Favela Jass

À l’occasion de l’exposition collective Water Games organisée par l’Association Voyons Voir, le jardin de la Bastide du Jas de Bouffan, ancien domicile familial du peintre Paul Cézanne.
Favela Jass est une installation interactive proposant l’expérience sonore et sensorielle de la pluie tombant sur une case en tôle rappelant l’esthétique d’une habitation de bidonville.


Installation interactive à la Bastide Jas de Bouffan, ancienne demeure de la famille du peintre Cézanne, à l’occasion du festival Water Games organisé par Voyons Voir en 2015.

J’ai grandi à la Réunion, et, de mes 3 ans à mes 8 ans, j’ai vécu dans l’Est de l’île, à Saint Benoît.
C’est une zone extrêmement humide, et très chaude, et tous ceux qui ont vécu dans des zones tropicales et avec un niveau de vie modeste (nous étions moins argentés que ma nounou à l’époque) a peut-être connu le délice des chants de la pluie sur le toit en tôle de la maison.
Chaque année, au passage des cyclones, les familles tremblent mais les enfants se réjouissent. Car avec les alertes cycloniques viennent les jours d’école chômés, les parents à la maison, les coupures de courant, les chandelles, les douches à l’eau de pluie récupérée à la bâche tendue dans le jardin et surtout, la pluie sur le toit.

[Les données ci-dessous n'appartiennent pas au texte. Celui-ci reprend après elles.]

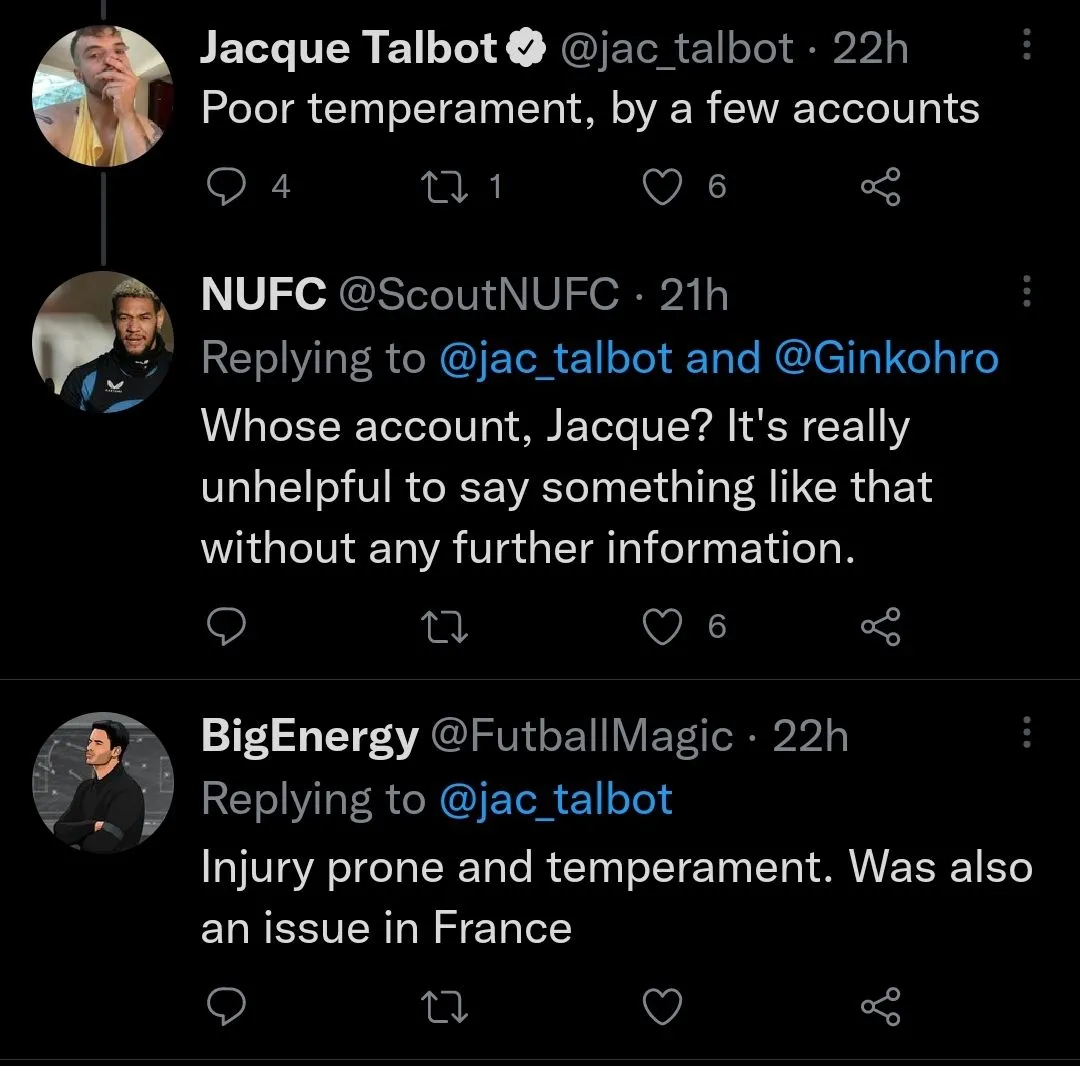
Task: Open NUFC profile avatar
Action: tap(103, 341)
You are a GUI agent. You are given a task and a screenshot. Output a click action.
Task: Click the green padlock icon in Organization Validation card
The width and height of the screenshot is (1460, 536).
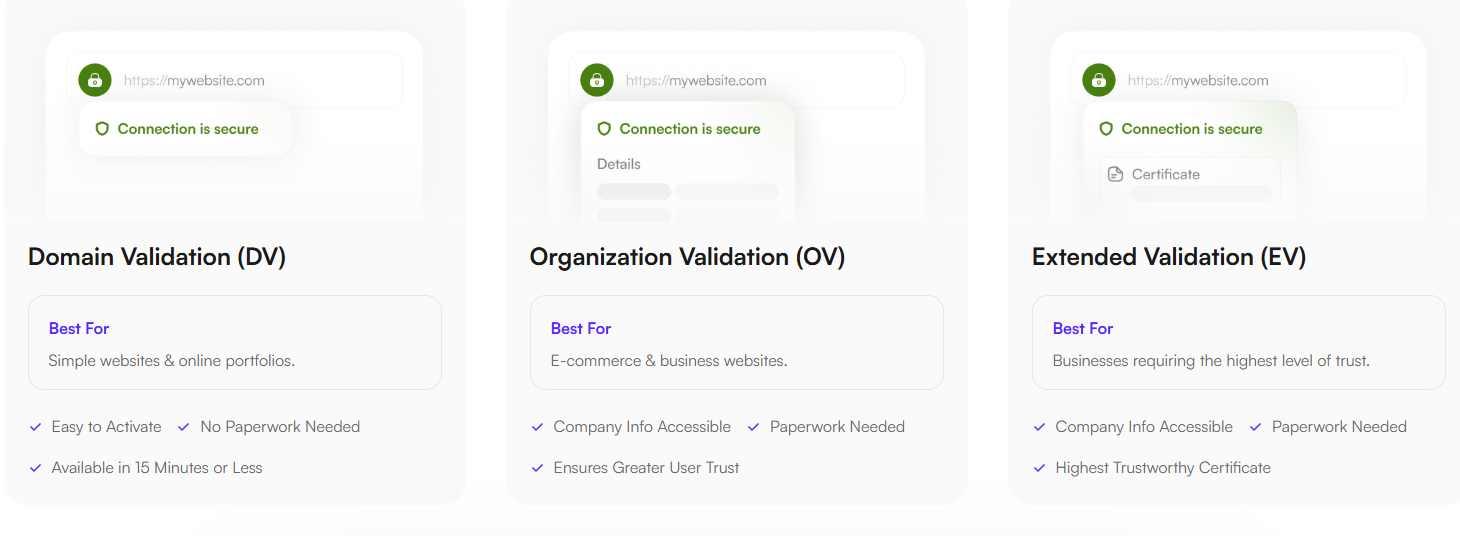tap(597, 80)
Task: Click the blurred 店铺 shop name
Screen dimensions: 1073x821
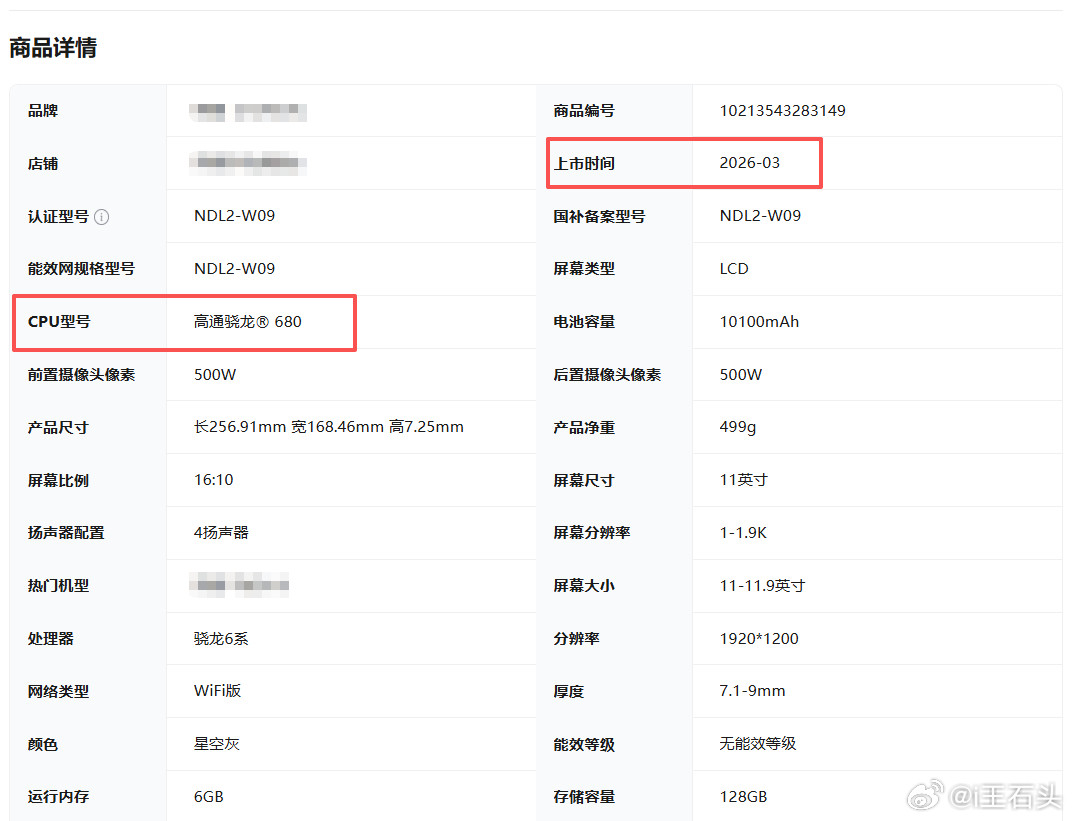Action: pyautogui.click(x=248, y=163)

C’est la compensation du pauvre, cette sensualité extrême que lui confèrent ses conditions de vie simples, où chaque objet, chaque matériau a de la personnalité, et est quasiment divinisé. C’est la Tôle, cet esprit enchanteur, gris de prime abord, mais envoûtant quand les trombes d’eau s’abattent sur son dos ondulé. On est là, recroquevillé, hypnotisé par ce chant puissant , celui de l’animal dans sa gangue, celui de la créature primale dans sa caverne archaïque.

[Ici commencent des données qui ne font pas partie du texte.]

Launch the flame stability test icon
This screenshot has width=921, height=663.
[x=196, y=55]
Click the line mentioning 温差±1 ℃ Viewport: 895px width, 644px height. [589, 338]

Juste une fine couche de tôle sépare les gens pauvres des éléments, et j’ose espérer que la sensibilité que cette proximité avec les phénomènes du monde enseigne ne s’émousse pas lorsque les parois s’épaississent avec le niveau de vie.

Il n’est pas rare de trouver, lorsque les cyclones sont passés, comme des baleines énervées, des familles aux bras ballants au milieu de quatre feuilles de tôle couchées à terre, comme des cartes soufflées, et tout le pauvre mobilier éparpillé. Cette vision m’a accompagnée longtemps, et a initié ce jeu de vision de passe-muraille, traversant les parois fines qui retiennent les organismes.

C’est cette expérience du monde si brute et sensuelle que j’ai voulu offrir au spectateur avec cette réplique au 1/5 d’une case comme on pourrait en trouver dans n’importe quel bidonville de cette planète. En reproduisant les conditions d’une pluie tropicale à l’aide une pompe et d’un simple tuyau, d’un bassin et d’un stéthoscope, le cœur de l’expérience s’offre là, battant dans la tôle qui s’anime et qui vibre de joie.

La bastide du Jas de Bouffan est une demeure bourgeoise de la fin du XVIIIe, ayant accueilli notamment la famille du banquier Cézanne et son célèbre peintre de fils, bon à rien et traîne savates au regard de son père et des aixois de l’époque.
L’ironie du sort veut qu’aujourd’hui, le Jas de Bouffan abrite la population la plus modeste de la ville, et le Pôle Emploi Jas de Bouffan et les HLM du Jas font face à ces étendues verdoyantes et ces roseraies soigneuses.
Mais mieux encore, tandis que je filmai l’installation, un riverain s’approcha et me raconta qu’une trentaine d’années auparavant, à quelques centaines de mètres de là, un Abattoir avait agrégé toute une vie aux alentours, organisée en bidonville.

C’est là le mystère de la mémoire de lieux, dont parfois les artistes, bien malgré eux, se font les scribes maladroits.
Aix-en-Provence, ville chic s’il en est, aura gardé, en hologramme embarrassant, des fantômes de ces cases en tôle dans ses registres invisibles. Et, quoique minuscule et prise en sandwich dans un duel de titans, entre faste et néfaste, la mémoire se manifeste, audible au stéthoscope, dont on se fait, en se faisant au moins cinq fois plus petit, docteur et admirateur de fortune, le temps d’un festival éphémère.